Por muito que se critique o corporativismo, não duvidemos: as classes profissionais estão irremediavelmente sós e quem tem preenchido o arco governativo tudo fará para as precarizar. Hoje ficou a saber-se que a classe médica navega em tarefeiros e resolveu dar um justo, e bem audível, murro na mesa em defesa do serviço nacional de saúde.
Hoje também se conheceram as propostas de revisão do contrato colectivo de trabalho dos professores com vínculo a escolas abrangidas pela Associação de Estabelecimentos de Ensino Particular e Cooperativo.

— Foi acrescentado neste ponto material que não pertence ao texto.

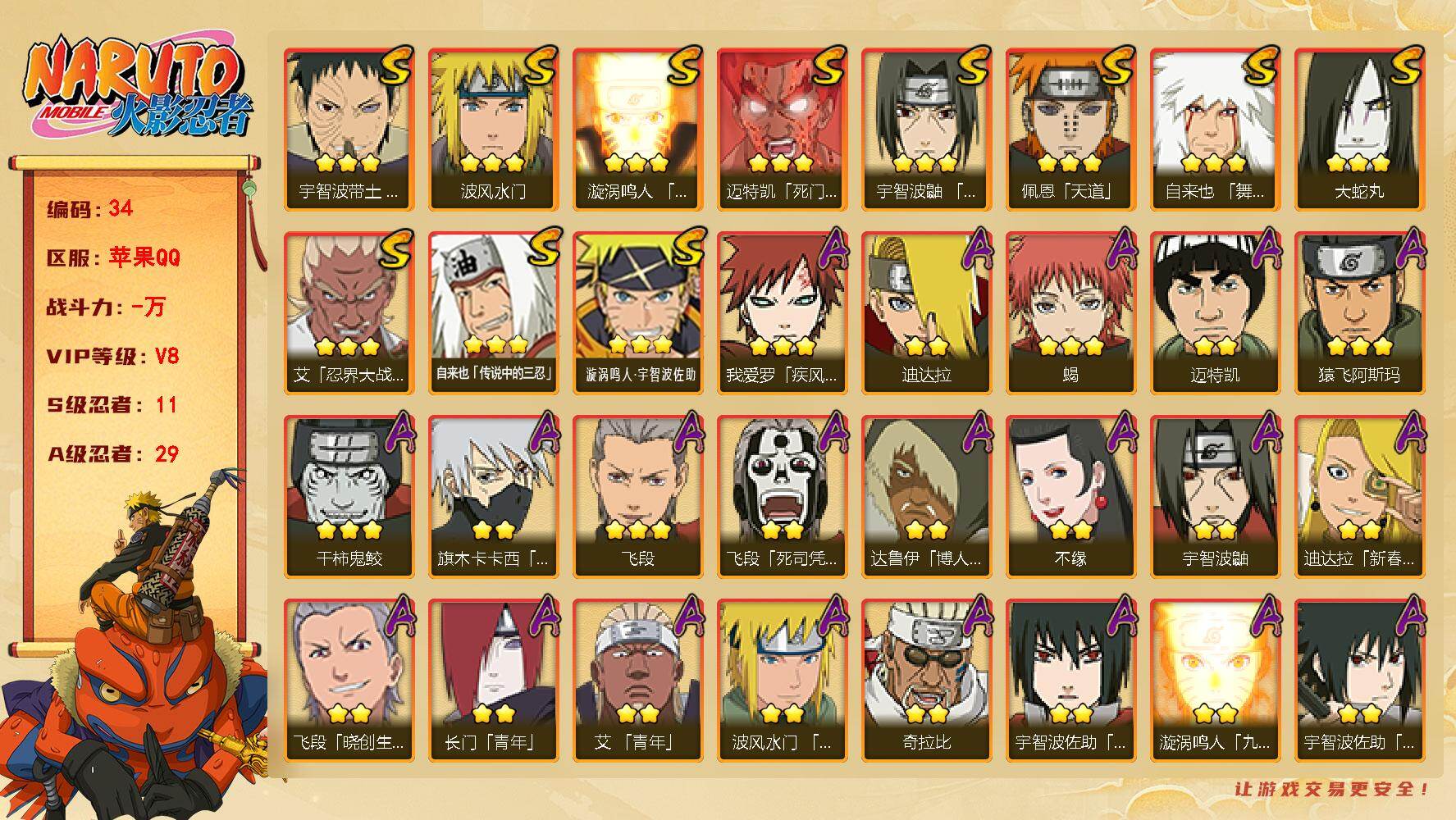The image size is (1456, 820).
Task: Select the 迪达拉 A-rank card
Action: [x=926, y=313]
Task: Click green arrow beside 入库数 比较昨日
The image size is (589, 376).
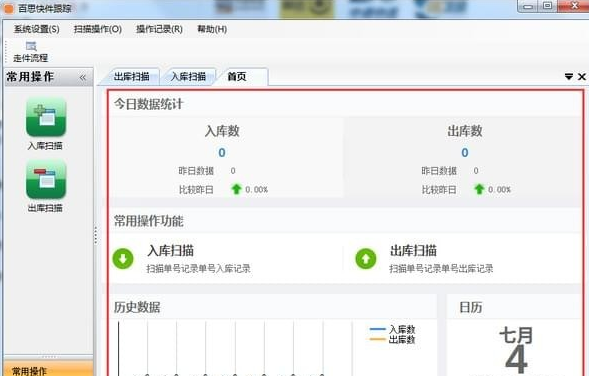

As propostas apontam para a redução de vencimentos, "através da aprovação de uma tabela que estabeleça valores mínimos de retribuição abaixo dos que vigoram", para o congelamento das carreiras "deixando apenas em aberto as excepções referentes a regimes transitórios (relativas a docentes que se encontram há mais de sete anos sem qualquer progressão em níveis que têm a duração de apenas quatro)", para a alteração do regime de horário e para que "seja omitida qualquer referência a regras de organização dos tempos lectivos, o que, a acontecer, poderia dar lugar aos mais variados abusos".
É o tipo de estatuto que se quer impor como fasquia da reforma estrutural em curso.